We could try to add a config parameter for the Maximum Pool Size and see if increasing the value for that and reducing the replicas to 10 again also solves the issue.
That sounds great 🙏
Yes, that is perfectly fine.
Okay, we'll do that soon-ish. I already closed all of the currently open ones via an ad-hoc script so I hope this gives us some time
Hi! Any news on this? We'd be excited to check if the max pool size fixes our issues, as this could potentially allow us to use less compute resources and save quite a bit on infra costs 💸
Hey, we have not forgotten about you 😅 I hope we'll be able to tackle that in one of the next sprints
Hey, we've just released 1.3.47-rc1-bullseye which introduces the MaxPoolSize
configuration parameter to the MySQL queue and uses 500 as the default value 🚀
We tried the new version and it seems the issue still persists 😬 it was mostly fine for a couple of days with less instances, so I disabled our restarting cron and today things exploded again with the same errors as before.
For now we're back to lots of instances and a cron that restarts them every night.
I did some investigation today and it seems that the pod started failing around 200-220 connections.
I'm going to re-create the scenario tomorrow and watch the CPU/memory usage more closely to be absolutely sure it's not about that. I should've done it before but I somehow assumed that if the entire node cpu is very low, then it's not an issue. But it seems that it's always an isolated pod that's failing, so that one pod might not be doing great there. I'll post my findings.
Quick update:
It seems that the issue is not about connection pooling (anymore?) and it's not about computing resources either 😬
Edit: One more data point: I left 14 pods running for the night but forgot to turn on our nightly auto-restart, and some of the pods started failing in the morning with very high CPU usage. I checked and the usage kept growing throughout the night even though there was absolutely no transactions happening. This might point to something like a thread leak or some other uncleaned processes going on? 🤔
Hey, thanks for the detailed investigation. We'll investigate if we have a thread leak.
Could you also please get us one days worth of logs of all pods (with log level debug)?
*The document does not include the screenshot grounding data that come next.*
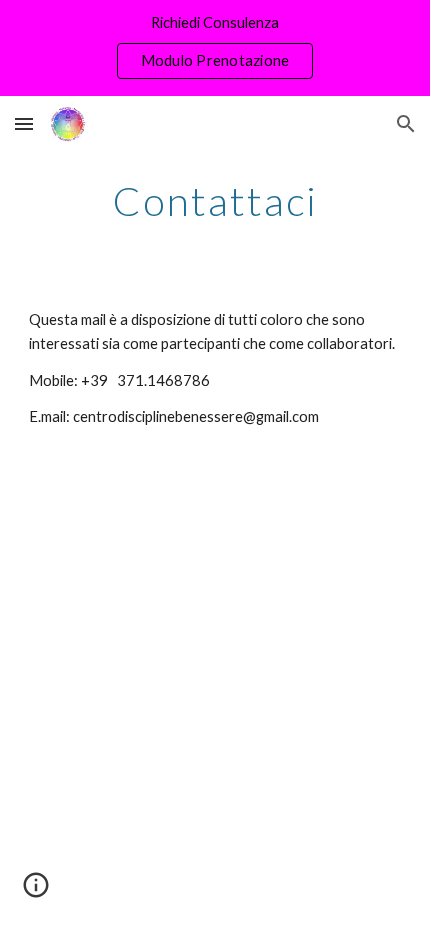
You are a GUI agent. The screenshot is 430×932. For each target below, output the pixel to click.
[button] (24, 123)
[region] (215, 48)
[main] (215, 201)
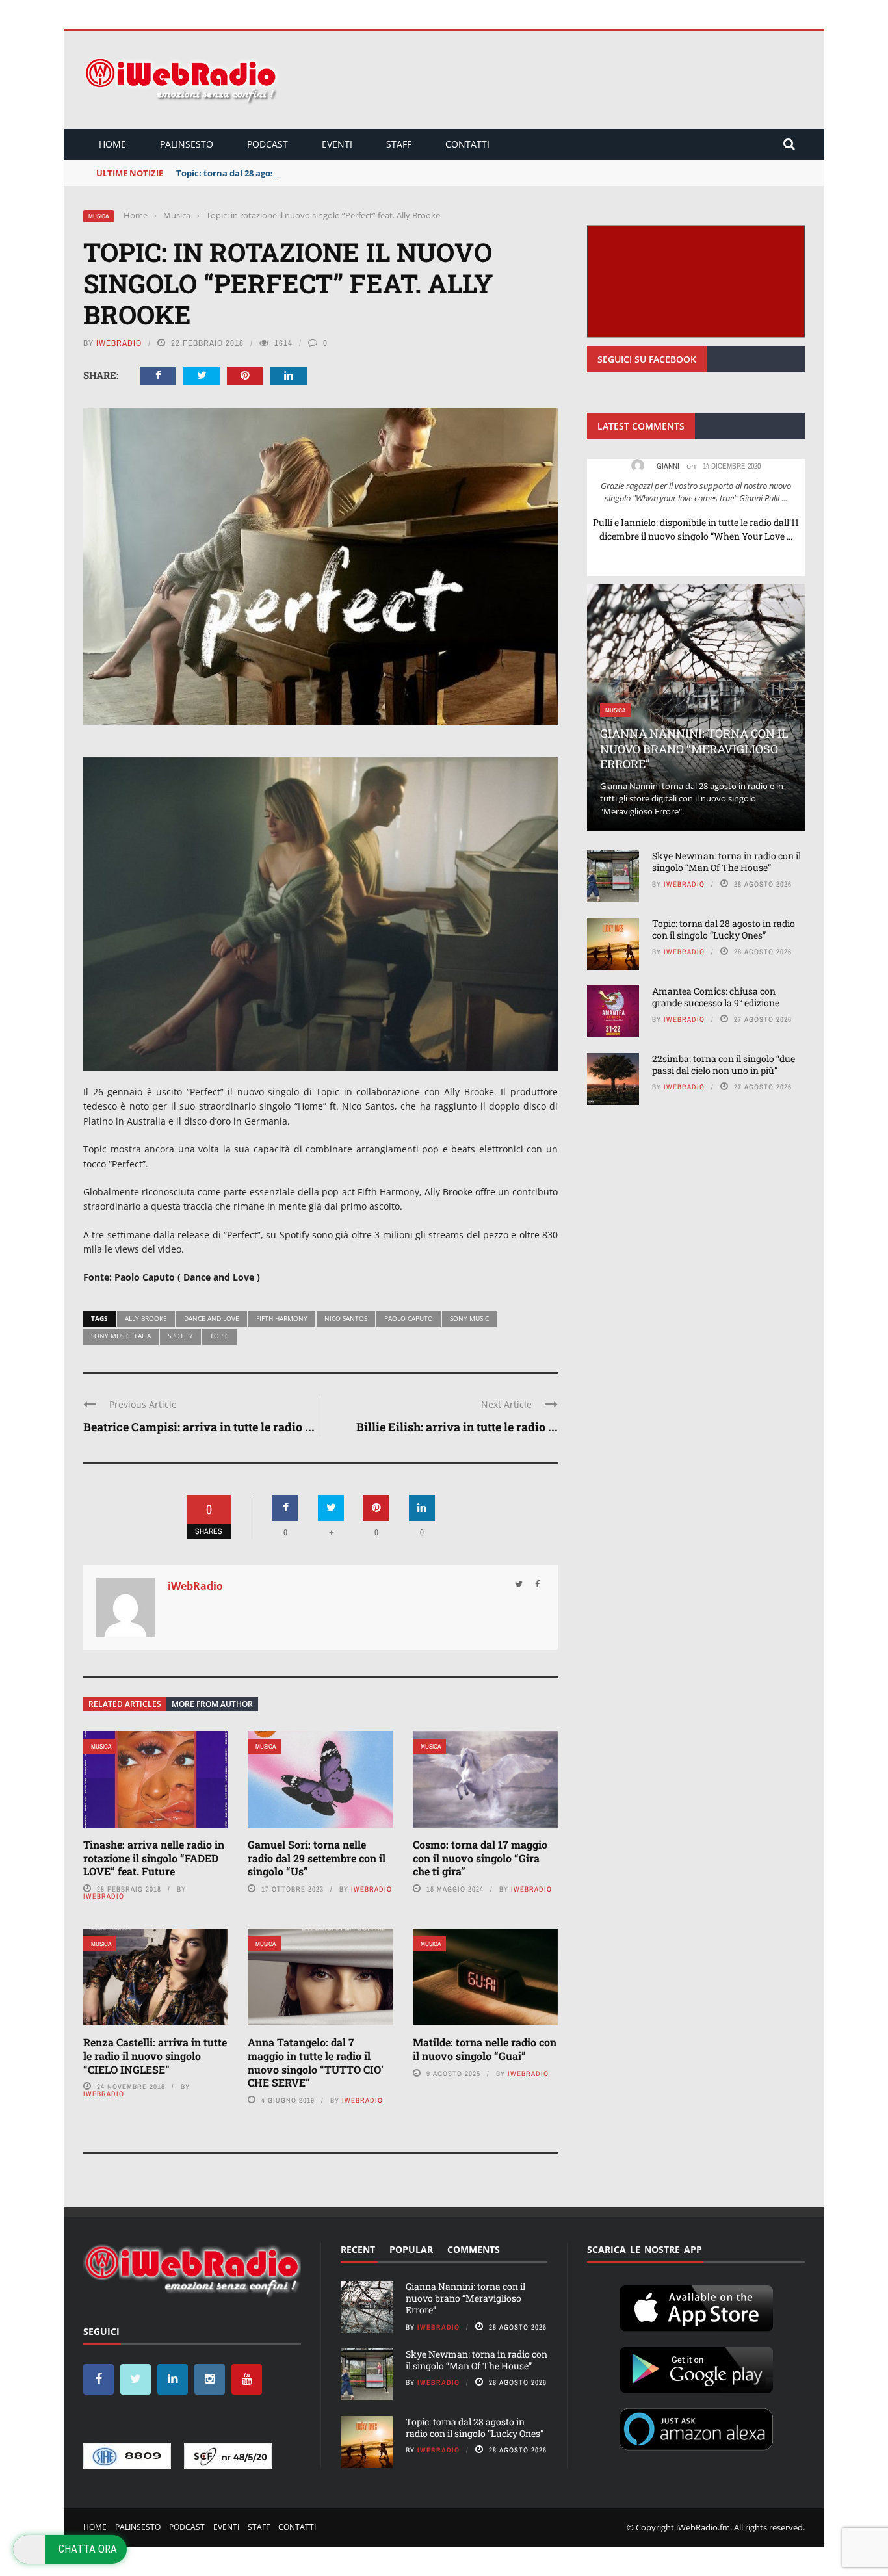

This would help us a lot in analyzing the situation 🙏
Hey! Any news on this?
hey there! I know we owe you a memory dump but this is not fixed yet, even with a larger pool size
Sorry, this was autoclosed by mistake
Describe the bug Some time after starting them, requests to pods start failing and MySQL connection issues show up in logs. These pods frequently fail their health checks and are eventually restarted by K8s.
To Reproduce Let pods process requests for some time.
Expected behavior Requests are processed correctly.
Screenshots N/A
STDOUT/STDERR
POSSystem (please complete the following information):
Cashbox Information (please complete the following information): The problem doesn't seem cashbox-dependent at all. Some examples:
Additional context We have 1k+ active cashboxes.
The less instances we start, the sooner we start seeing these errors. With 3 instances errors started showing up within minutes of starting them. With 20 instances it took a few hours.
After adding new instances, old ones are still experiencing the errors until they are restarted.
The database connection limit is 2000 and the number of active connection is always below 700. The errors were also showing up when we temporarily spun up a 96 CPU database instance, so a database issue is very unlikely.